If thought were a product made from the raw material of feeling, he felt more than thought: “Your reflexive and monotonous perfunctory days and nights are gloomy in starlessness. Face draped on the backs of your hands folded on the table, you almost look as if you are making the gesture of ‘wei’ or praying to Buddha.” He remembered that seconds before he was in those minutes of sleep, at the end of the work nights, he prayed for a way out or that community and connectedness could be gained within his limited life. He walked by the stranger. He walked past twenty others. With his eyes he bestowed onto them blessings.

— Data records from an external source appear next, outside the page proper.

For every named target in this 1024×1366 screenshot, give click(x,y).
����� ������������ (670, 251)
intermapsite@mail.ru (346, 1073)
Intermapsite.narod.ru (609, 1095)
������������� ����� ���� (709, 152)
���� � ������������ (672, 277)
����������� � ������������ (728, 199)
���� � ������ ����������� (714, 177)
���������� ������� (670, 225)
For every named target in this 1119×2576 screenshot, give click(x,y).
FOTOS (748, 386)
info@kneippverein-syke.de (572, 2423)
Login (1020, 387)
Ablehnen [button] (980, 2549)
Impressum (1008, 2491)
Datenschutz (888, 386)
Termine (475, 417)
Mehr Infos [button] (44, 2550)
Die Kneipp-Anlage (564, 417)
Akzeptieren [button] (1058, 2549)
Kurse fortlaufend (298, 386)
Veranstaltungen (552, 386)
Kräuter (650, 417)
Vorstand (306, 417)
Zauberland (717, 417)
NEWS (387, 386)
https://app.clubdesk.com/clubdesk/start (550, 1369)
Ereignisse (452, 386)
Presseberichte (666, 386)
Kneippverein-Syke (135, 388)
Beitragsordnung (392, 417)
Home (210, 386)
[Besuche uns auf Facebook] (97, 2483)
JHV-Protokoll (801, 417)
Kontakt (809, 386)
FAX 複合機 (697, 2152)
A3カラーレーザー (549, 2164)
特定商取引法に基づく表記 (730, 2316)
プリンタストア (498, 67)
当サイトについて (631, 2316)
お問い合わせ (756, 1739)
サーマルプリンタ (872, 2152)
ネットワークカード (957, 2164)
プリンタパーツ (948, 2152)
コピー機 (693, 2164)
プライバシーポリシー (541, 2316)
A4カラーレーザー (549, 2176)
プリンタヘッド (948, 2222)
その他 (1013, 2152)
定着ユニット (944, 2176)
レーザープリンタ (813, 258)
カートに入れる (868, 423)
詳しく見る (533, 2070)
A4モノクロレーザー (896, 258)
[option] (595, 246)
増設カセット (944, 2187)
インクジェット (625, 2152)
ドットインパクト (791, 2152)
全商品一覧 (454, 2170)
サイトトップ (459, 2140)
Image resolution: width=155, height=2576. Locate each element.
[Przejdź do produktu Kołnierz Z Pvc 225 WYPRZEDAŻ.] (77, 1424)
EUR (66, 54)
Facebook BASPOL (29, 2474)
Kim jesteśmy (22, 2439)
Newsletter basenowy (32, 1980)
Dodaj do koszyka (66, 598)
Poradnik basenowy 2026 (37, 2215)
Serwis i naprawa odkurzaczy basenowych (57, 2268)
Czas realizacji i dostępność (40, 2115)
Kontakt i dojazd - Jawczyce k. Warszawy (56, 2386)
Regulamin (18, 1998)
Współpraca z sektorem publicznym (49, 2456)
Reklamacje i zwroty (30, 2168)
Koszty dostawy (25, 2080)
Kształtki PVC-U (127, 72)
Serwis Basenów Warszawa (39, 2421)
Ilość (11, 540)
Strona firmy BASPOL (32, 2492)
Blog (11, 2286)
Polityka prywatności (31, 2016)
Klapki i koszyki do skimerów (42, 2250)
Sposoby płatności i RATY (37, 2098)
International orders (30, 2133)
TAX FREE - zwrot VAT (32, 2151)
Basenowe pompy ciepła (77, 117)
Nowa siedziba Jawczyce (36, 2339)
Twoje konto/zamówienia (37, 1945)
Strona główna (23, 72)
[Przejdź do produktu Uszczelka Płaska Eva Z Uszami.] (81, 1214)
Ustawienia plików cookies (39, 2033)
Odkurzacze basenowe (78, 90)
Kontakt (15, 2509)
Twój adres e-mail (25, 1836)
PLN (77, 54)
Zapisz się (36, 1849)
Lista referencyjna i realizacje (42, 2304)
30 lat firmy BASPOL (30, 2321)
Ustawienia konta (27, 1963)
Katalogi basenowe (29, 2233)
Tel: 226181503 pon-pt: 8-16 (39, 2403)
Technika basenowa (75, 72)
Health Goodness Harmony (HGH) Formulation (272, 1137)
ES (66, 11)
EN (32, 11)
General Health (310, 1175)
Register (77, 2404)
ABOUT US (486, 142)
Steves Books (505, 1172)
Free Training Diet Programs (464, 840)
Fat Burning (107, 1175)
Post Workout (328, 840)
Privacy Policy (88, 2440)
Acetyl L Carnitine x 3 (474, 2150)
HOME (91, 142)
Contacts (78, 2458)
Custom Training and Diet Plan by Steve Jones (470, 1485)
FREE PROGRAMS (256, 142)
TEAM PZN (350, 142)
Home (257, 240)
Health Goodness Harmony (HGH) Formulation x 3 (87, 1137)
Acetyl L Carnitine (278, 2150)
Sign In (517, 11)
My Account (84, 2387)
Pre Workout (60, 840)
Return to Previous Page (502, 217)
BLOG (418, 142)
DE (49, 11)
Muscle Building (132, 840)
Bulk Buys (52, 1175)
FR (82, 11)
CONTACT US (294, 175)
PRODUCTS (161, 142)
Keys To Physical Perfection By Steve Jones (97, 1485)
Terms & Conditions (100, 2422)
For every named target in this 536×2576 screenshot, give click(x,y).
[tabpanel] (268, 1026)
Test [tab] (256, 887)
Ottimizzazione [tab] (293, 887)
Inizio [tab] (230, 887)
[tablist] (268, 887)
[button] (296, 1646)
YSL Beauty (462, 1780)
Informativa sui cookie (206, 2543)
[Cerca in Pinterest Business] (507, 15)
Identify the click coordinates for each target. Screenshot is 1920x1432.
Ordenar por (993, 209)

He continued to follow his brothers through perennial steps and time and swayed alone as lifeless as wet laundry hanging on balconies during the dry season. The fetid one slammed him with poignant expletives to which the second eldest smiled and nodded his head. Suthep, however, had childish sensitivities of his own that life had not yet hacked from him but when Jatupon quickened his pace to walk near him Suthep looked over toward him with silent rage. Jatupon just turned away and sucked in his bottom lip. It was true that weeks had passed since the death of their parents and it was so that life went on—that it was quickly manufactured and quickly hit the dust bin like any worn out or broken commodity; but, he argued to himself, an admission of their own pain and a kind smile would have helped to keep his boyhood suppressed and his manhood poised.

Jatupon was still nonplused. The present was an undercurrent in his inundating thoughts. His vision was often cracked and misted in suppressed tears and his eyes burned from his sweat seeping into them. He felt disoriented and although it was apparent, it didn’t seem to evoke sympathy. In virtually his first words that day he hoarsely spoke incommunicably, cleared his throat, and then yelled over to Kazem, the second eldest, that he needed to go to the bathroom. Kazem stopped walking and told the youngest, Jatupon (to whom he nicknamed “Jatuporn”), to hold his water until they were “home.” The word “home” did not make any impression on the youngest who was now wondering if they would be spending the rest of their lives walking in this fashion.

He felt that they were sinking in an abyss of negative probabilities. Concerning the pejorative comment about holding his water, it was no worse than being called “Jatuporn.” He was used to it.